Das Thema wurde schon oft angesprochen, doch man kann es wohl nicht oft genug wiederholen, weil es für die Betroffenen von so großer Relevanz ist!
Diplomierte Legasthenietrainer und diplomierte Dyskalkulietrainer arbeiten auf pädagogisch-didaktischer Ebene. Gegen die Verwendung des Wortes “Therapeut” im Zusammenhang mit einer pädagogisch-didaktischen Hilfe durch Pädagogen bei Schreib-, Lese- und Rechenproblemen stellt sich nicht nur das österreichische Gesundheitsministerium sondern auch der Berufsverband der diplomierten Legasthenietrainer und diplomierten Dyskalkulietrainer, der Erste Österreichische Dachverband Legasthenie. Die Bezeichnung Therapeut ist in Österreich lediglich den Gesundheitsberufen vorbehalten und nicht für die Verwendung im pädagogisch-didaktischen Bereich gedacht. Unser Verband bemüht sich sehr, diese beiden Ebenen auseinanderzuhalten und betont immer wieder die Relevanz der Pädagogen und ihrer Arbeit und lehnt die komplette Pathologisierung der gesamten Problematik, wie sie vor allem durch die ICD-10 gerechtfertigt scheint, wo man Schreib-, Lese- und Rechenschwierigkeiten als Krankheit bezeichnet, ab. Diese Definition ist eine der Gesundheitsebene und lässt eine Feststellung und auch eine Intervention durch die pädagogische Ebene völlig außer Acht. Deshalb kann sie auch aus der Sicht der Pädagogen nur als eine völlig unzureichende Definition angesehen werden.

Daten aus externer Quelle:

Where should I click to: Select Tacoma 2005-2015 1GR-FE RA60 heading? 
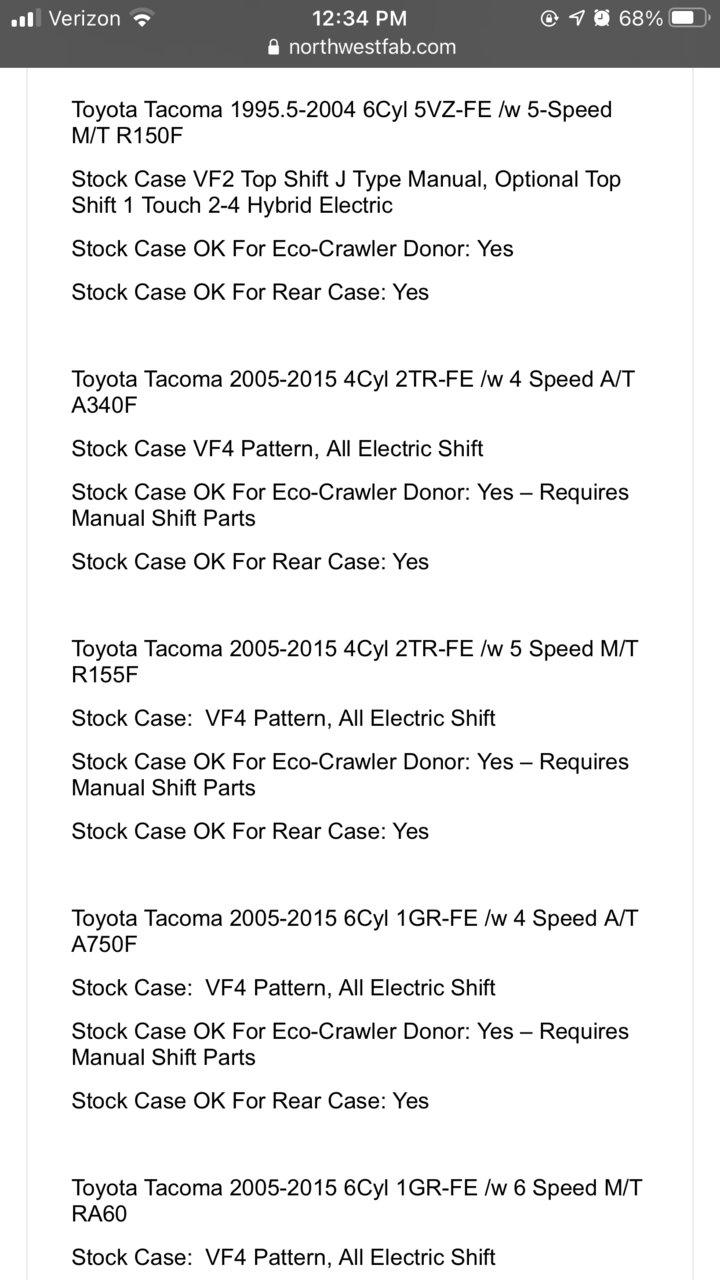click(357, 1200)
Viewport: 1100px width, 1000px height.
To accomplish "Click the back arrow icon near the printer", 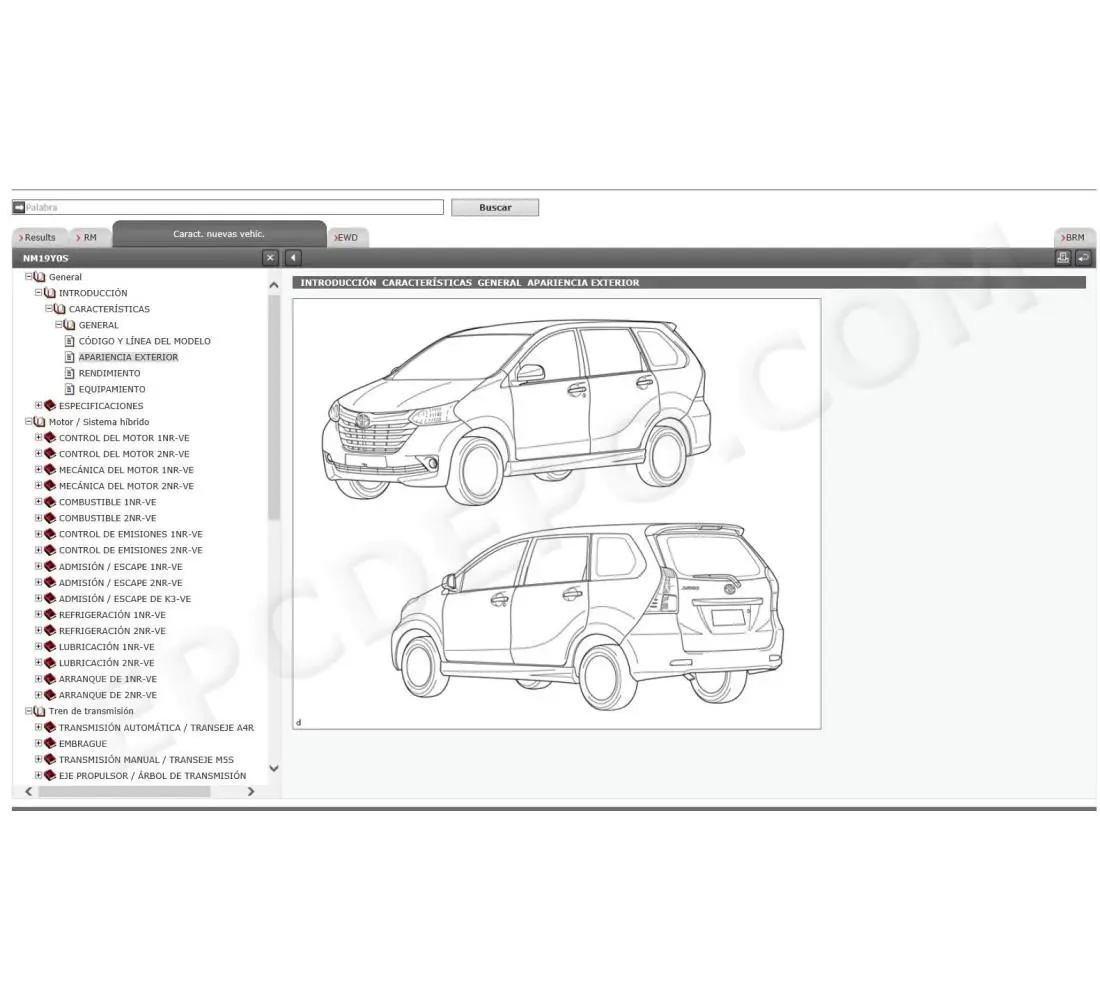I will point(1083,257).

Legasthenie oder auch die Dyskalkulie haben ihre Verursachung in biogenetischen Faktoren, die dazu beitragen, dass es zu Schwierigkeiten beim Erlernen des Schreibens, Lesens und Rechens kommen kann. Diese Schwierigkeiten können aber auch durch psychische oder physische Verursachungen entstehen, nur dann sind neben einer pädagogisch-didaktischen Hilfe auch Interventionen durch Gesundheitsberufe gerechtfertigt. Schreiben, Lesen und Rechnen lehrt eben nur der Pädagoge! Sind aber tatsächlich psychische oder physische Problematiken, wie schon erwähnt, als Verursachung vorhanden, also eine Lese-Rechtschreibschwäche oder eine Rechenschwäche zu vermuten muss natürlich auch die Gesundheitsebene in die Gesamtförderung einbezogen werden. In der Praxis ist es aber tatsächlich so, dass die Fälle, wo Interventionen durch Gesundheitsberufe notwendig werden, eher die selteneren sind.
Legasthene/dyskalkule Kinder benötigen lediglich über das gängige Schulangebot hinausgehend individuelle pädagogisch-didaktische Unterstützung. Man geht davon aus, dass davon ca. 15% der Weltbevölkerung betroffen sind. All diese Menschen als schwach, gestört, krank oder gar behindert zu bezeichnen, ist in keinster Weise gerechtfertigt, weil legasthene und dyskalkule Menschen lediglich eine andere Lernfähigkeit und Informationsverarbeitung haben und mit geeigneten Methoden auch das Schreiben, Lesen und Rechnen erlernen können!
Die Geringschätzung, der man zumal begegnet, bezüglich der notwendigen Intervention durch speziell ausgebildete Pädagogen und der gleichzeitig in den Vordergrund drängenden Gesundheitsberufe ist nicht besonders erbaulich, weil es leider zu oft dazu führt, dass Kinder mit Schreib-, Lese- oder Rechenproblemen zwar allerlei “Therapien” erhalten, jedoch nicht den notwendigen pädagogisch-didaktischen Ansatz, ohne den es keine anhaltenden Erfolge geben kann.